The Task Directive

Beyond Regular Loops

Regular vs. Irregular Structures

So far we’ve discussed regular structures:

  • Loops with known start and end

  • Fortran array constructs

Many problems have irregular structures:

  • Recursive algorithms

  • Linked lists

  • Loops with unknown end (e.g., while loops)

  • Divide and conquer algorithms

  • And more…

Note

Depending on the details, irregular structures might still be parallelizable using tasks.

The Task Construct

The task construct provides a flexible way to express parallelism for irregular problems.

Key Concept

Tasks allow you to create units of work that can be executed by any thread in the team, now or later.

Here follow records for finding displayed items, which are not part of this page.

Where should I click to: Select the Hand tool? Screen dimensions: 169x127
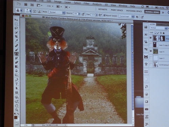(x=17, y=106)
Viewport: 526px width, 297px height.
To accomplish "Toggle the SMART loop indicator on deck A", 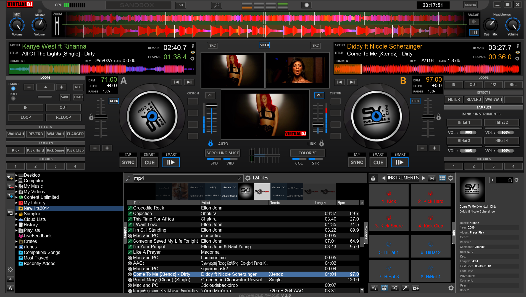I will click(13, 89).
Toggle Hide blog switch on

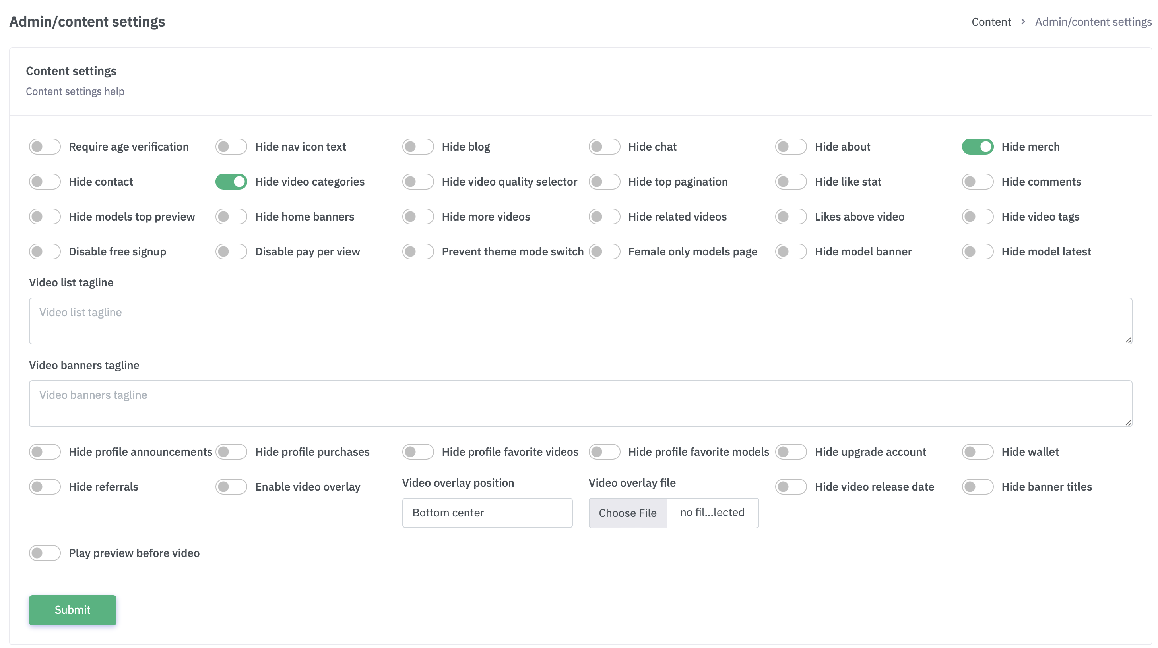[418, 146]
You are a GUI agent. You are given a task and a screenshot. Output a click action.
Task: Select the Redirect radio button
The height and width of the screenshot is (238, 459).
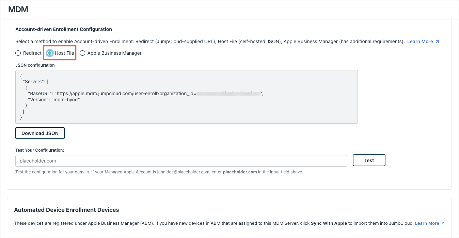point(18,53)
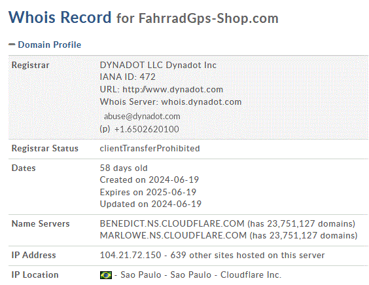Open BENEDICT.NS.CLOUDFLARE.COM name server
Image resolution: width=369 pixels, height=285 pixels.
tap(172, 223)
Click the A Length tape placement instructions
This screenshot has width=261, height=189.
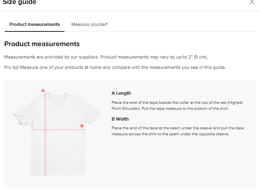point(177,105)
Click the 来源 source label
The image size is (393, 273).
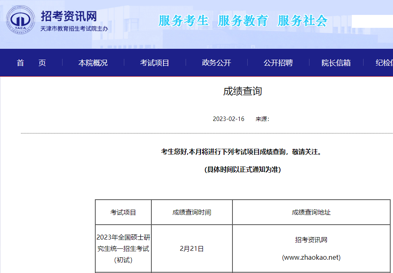(262, 119)
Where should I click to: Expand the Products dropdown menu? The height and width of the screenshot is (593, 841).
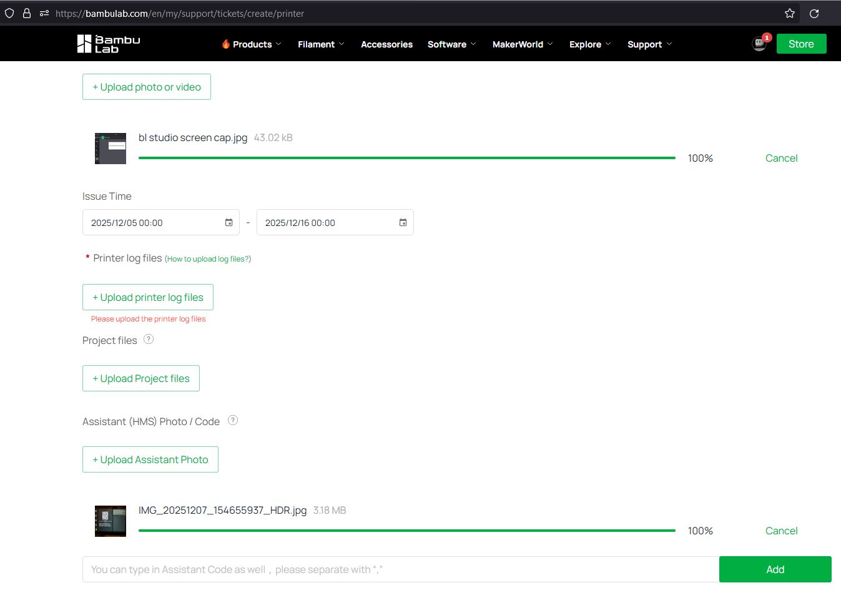252,44
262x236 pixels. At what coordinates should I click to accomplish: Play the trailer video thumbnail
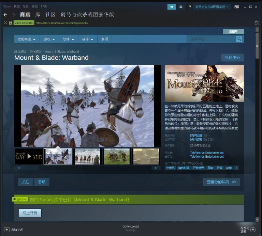point(29,157)
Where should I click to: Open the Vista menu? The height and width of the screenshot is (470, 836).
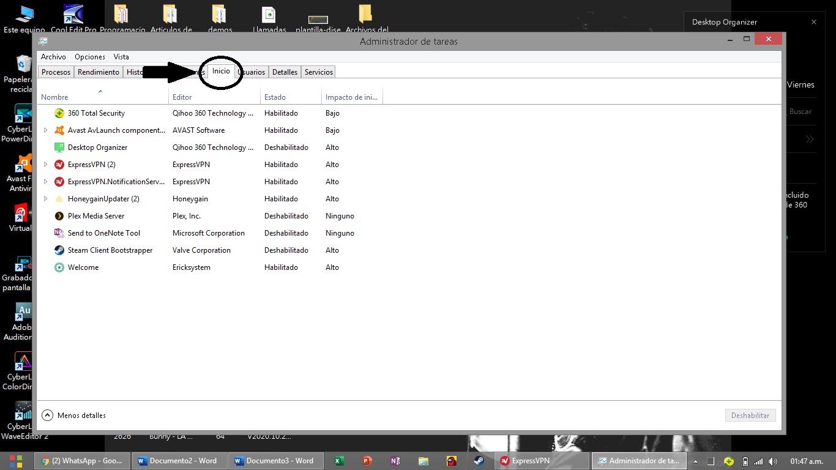(x=121, y=56)
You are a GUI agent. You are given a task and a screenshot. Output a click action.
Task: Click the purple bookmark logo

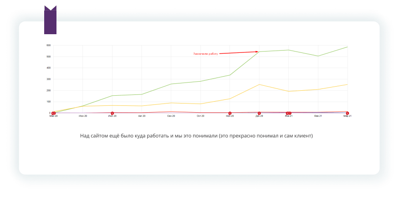click(x=50, y=20)
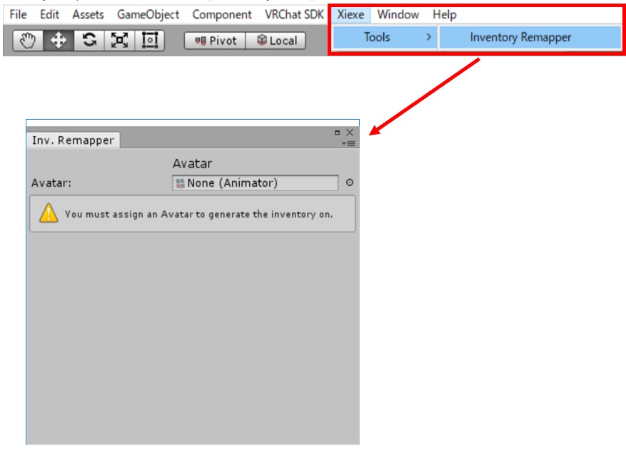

The Task Directive in Fortran

Syntax

!$omp task [clauses]
    code body
!$omp end task

What It Does

Creates an “explicit task” from:

  • Code body

  • Data environment at that point

  • Place inside a parallel region

Execution

The task may execute:

  • When: Now or later

  • By whom: Encountering thread or other thread

The Task Directive in C

Syntax

#pragma omp task [clauses]
{
    code body
}

What It Does

Creates an “explicit task” from:

  • Code body

  • Data environment at that point

  • Place inside a parallel region

Execution

The task may execute:

  • When: Now or later

  • By whom: Encountering thread or other thread

Allowed Data Sharing Attributes for Tasks

Available Attributes

private:

  • Data is private to the task

firstprivate:

  • Data is private to the task

  • Data initialized when task directive is encountered

shared:

  • Data is shared

  • Only way to return a result from a task!

default:

  • Fortran: shared | private | firstprivate | none

  • C: shared | none

Data Sharing Without a default Clause

When no default is declared on a task directive:

Default Rules

If variable is shared by all implicit tasks in the current team:

Variable is: shared

Otherwise:

Variable is: firstprivate

Recommendation

Important

Use default(none) to be explicit about data sharing!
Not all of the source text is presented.